Random Access Memories n’est pas moins méta que les albums précédents de Daft Punk. Il raconte, comme Human After All, l’histoire d’une musique qui reprend vie (Give Life Back to Music, c’est la première track, programmatique elle aussi), qui quitte le stade « robot » pour le stade « humain », et même, qui décolle ici vers autre chose (Contact, merveille épique et horreur pompière à la fois) en même temps qu’elle réassemble les fragments disséminés de sa mémoire. Mais il le fait d’une manière somme toute assez peu fine, sans dialectiser quoi que ce soit : depuis quand la musique électronique vit moins que la musique électrique et acoustique ? A ce stade, la palinodie surprend en même temps qu’elle coule par le fond tout sentiment d’urgence.

_ _ _ _

# Exercice proposé a:
Répondez aux questions suivantes d'après le passage sur l'album Random Access Memories.
(i) Quel est le titre de la première piste de l'album ?
(ii) Quel morceau est décrit comme une « merveille épique et horreur pompière à la fois » ?
(iii) Quel album précédent de Daft Punk raconte lui aussi l'histoire d'une musique qui reprend vie ?

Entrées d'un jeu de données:
_ _ _ _

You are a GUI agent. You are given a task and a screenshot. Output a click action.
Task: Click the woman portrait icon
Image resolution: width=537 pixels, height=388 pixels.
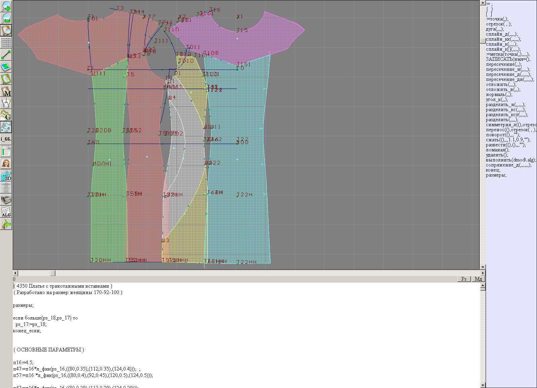pos(6,163)
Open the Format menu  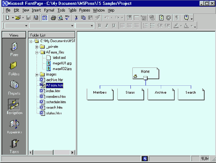coord(49,10)
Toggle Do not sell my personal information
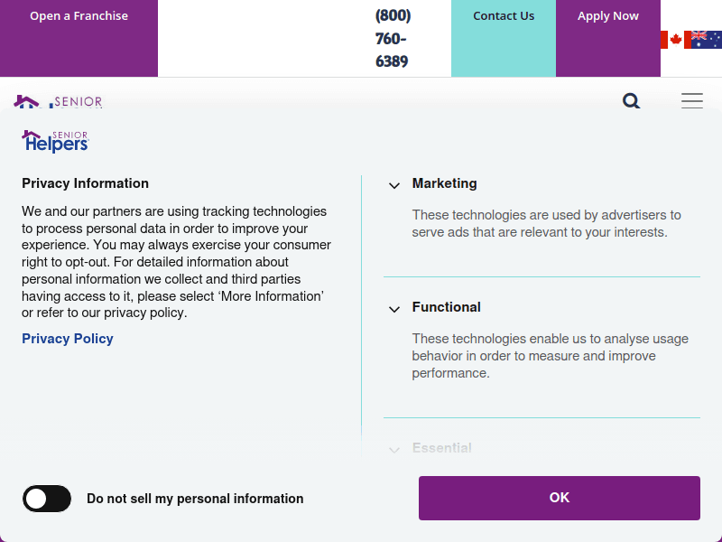Viewport: 722px width, 542px height. tap(47, 499)
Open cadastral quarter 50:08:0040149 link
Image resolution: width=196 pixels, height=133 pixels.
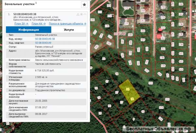[x=43, y=43]
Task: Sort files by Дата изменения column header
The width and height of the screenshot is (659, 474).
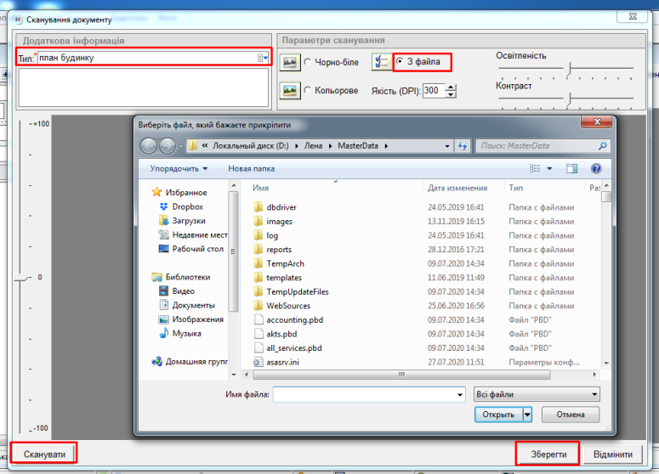Action: coord(457,188)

_ _ _ _

# Exercice proposé b:
Recopiez à l'identique les lignes des entrées, depuis celle qui contient « Task: Sort files » jusqu'à la fin des entrées, bornes comprises, en omettant les images.

# Réponse complète a:
(i) Give Life Back to Music
(ii) Contact
(iii) Human After All

# Réponse complète b:
Task: Sort files by Дата изменения column header
The width and height of the screenshot is (659, 474).
Action: coord(457,188)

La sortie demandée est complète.